[ExI] Digital Consciousness

Ben Zaiboc bbenzai at yahoo.com
Thu Apr 25 21:13:27 UTC 2013


John wrote:

>"It is really astonishing that well into the 21'st
>century there are still people who say they believe in Darwin's Theory of
>Evolution and even claim to understand it and yet can say something like
>that. Evolution produced Gordon Swobe  and Gordon Swobe is conscious; those
>2 facts are absolutely positively 100% logically inconsistent with what you
>just said above.
>
>I have been pointing this fact out for well over a decade but it seldom
>makes much of a effect; this should bring about a profound change in
>somebody's world-view but it never does, people either give a
>embarrassingly anemic retort or just shrug it off and continue to firmly
>believe 2 contradictory things, that Evolution is true and that
>consciousness and intelligent behavior are unrelated. Why? I'm not a
>psychiatrist but I think it's because people first decide that a computer
>can definitely never be conscious and only then go looking for evidence to
>support their prejudice. And a belief that is not based on logic can not be
>destroyed by it."

This is interesting.  How come, then, that you, I, and perhaps five or seven other people on here acknowledge and have changed their minds about it (certainly it was a change of mind in my case, once I had that "hang on, this makes no sense!" moment)?  Are there certain kinds of people that are swayed at a deep level by logic, and certain kinds of people that aren't?

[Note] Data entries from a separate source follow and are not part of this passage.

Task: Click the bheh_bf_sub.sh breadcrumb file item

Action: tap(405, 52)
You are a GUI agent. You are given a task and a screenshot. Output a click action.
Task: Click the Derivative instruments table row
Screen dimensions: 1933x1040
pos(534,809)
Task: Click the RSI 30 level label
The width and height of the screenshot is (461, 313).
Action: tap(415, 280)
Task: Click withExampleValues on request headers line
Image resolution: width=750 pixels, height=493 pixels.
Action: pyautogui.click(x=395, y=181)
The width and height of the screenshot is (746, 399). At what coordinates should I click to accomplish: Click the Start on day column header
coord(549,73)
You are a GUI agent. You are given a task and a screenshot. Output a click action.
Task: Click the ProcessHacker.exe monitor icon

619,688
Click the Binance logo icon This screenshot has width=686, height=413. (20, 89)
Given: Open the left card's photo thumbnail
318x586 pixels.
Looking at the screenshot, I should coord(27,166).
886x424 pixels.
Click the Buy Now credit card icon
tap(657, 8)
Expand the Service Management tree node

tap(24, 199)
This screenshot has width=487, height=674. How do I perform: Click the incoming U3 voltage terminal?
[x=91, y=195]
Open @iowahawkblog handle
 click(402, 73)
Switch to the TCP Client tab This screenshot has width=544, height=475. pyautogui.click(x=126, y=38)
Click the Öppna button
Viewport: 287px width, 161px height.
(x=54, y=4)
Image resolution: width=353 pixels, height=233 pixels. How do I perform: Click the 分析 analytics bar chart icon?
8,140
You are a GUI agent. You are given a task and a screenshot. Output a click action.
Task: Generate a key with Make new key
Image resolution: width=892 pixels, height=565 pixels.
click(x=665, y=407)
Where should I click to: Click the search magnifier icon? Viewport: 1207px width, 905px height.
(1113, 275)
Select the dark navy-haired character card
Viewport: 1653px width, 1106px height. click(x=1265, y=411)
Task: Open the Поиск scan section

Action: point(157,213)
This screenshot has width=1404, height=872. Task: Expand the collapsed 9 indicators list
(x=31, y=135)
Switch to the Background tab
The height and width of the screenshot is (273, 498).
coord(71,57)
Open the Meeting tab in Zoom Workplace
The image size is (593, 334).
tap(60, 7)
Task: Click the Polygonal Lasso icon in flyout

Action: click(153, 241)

I can definitely say that I had a 'belief' (with a small 'b') that my selfness was a unique, necessarily singular and undivisible thing, with the usual baggage of worrying about a copy really being me, and if I was copied, which one would 'really' be me, which one 'I' would wake up in, and if I was turned into a machine (ignoring the fact that I am already a machine!), would I cease to be aware, and all that nonsense, until I sat down and actually /thought/ about it, and realised that yes, it was in fact complete nonsense.

(I have to acknowledge the contribution that Linda Nagata's 'Vast' made in this process.  The concept of the ship pilot overwriting his own mind every ninety seconds, for hundreds of years, really made me think deeply about the whole issue, and I must admit it was challenging).

Maybe it's something to do with how desperately someone tends to hang on to their beliefs?  I'm open to persuasion, one way or the other (obviously!).  As long as it makes sense.


Gordon wrote:
> Only here on ExI do I encounter plenty of people who still hope for conscious, 
> intentional AI on digital computers, what I mean by strong AI. I assume this is because > of the belief or hope common to many Extropians that we might someday achieve digital 
> immortality.??


Nope, it's just the remorseless inevitability of logic.  Some of us don't believe things, we think them instead.

You say "hope for", which is an interesting way of putting it.  (I'd say 'wrong', but I'm too polite).  It's not hope, it's an acknowledgement of the facts, and where they lead.